Getting help with Globus

Follow these links for help with:

 

For the following, please contact research-it-consulting@berkeley.edu:

 

UCB Globus Collections/Endpoints

UC Berkeley’s Globus High Assurance and HIPAA/BAA subscription provides users with access to premium storage connectors (which support storage systems such as Google Drive, AWS S3, Google Cloud Storage, Wasabi, and Cloudian), and thus mapped collections, which are created by the endpoint administrator. Access to mapped collections requires an account on the endpoint’s host system. Mapped collections created on storage gateways that are flagged for high-assurance data are automatically configured for use with protected data.

The endpoint administrator specifies the identities required for access and an authentication assurance timeout period. If a user attempts access without having authenticated as required within the timeout period, the user will be prompted to authenticate with the required identity.

The steps for discovering and using mapped collections to access data are described in the Globus how-to guide, "Find and use a mapped collection from the Globus web app".

The names of the mapped collections users should use to transfer data and set up guest collections for the various services/connectors are specified in the table below. Users can search for the collections within the Globus web app when they wish to transfer files among collections (and to set up guest collections), including their own Globus Connect Personal endpoint.

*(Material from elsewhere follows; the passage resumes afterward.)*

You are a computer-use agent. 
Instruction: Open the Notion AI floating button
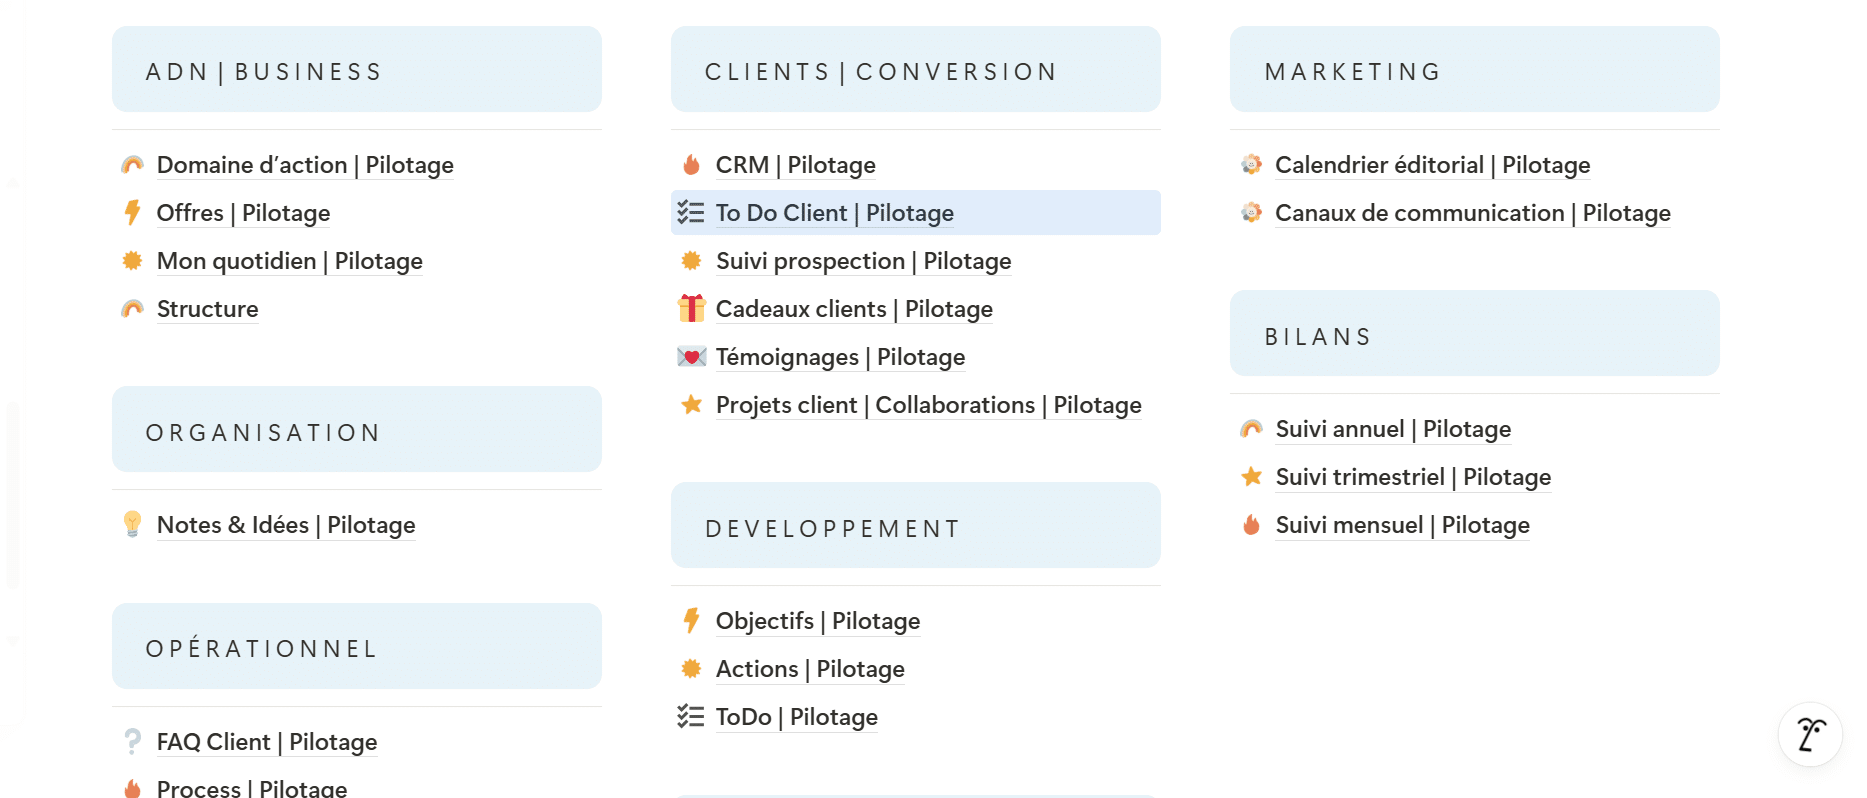tap(1810, 734)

Users can also bookmark these for later reuse without having to search for them.

UCB System UCB Globus Collection/Endpoint Name(s)
BRC (Savio) ucb#brc
ucb#brc-basic
UCB BRC Savio Posix Data
Google Cloud Storage UCB Google Cloud Storage Collection
Wasabi UCB S3 Wasabi Data
Amazon Web Services (AWS) UCB AWS S3 Collections
Google Drive (bDrive) UCB Google Drive Collections
Cloudian Storage UCB Cloudian Storage Collections

Note that the ucb#brc and UCB BRC Savio Posix Data endpoints/collections point to the same data on Savio.

Also, note that the Globus Timer service (see here also), which can be used to automate and schedule data transfers with Globus, is not supported for high assurance collections at this time, so it can't be used with the Savio ucb#brc endpoint or with the other mapped collections listed in the table above. Savio users need to use the ucb#brc-basic (non-High Assurance) endpoint in order to use the Globus Timer service.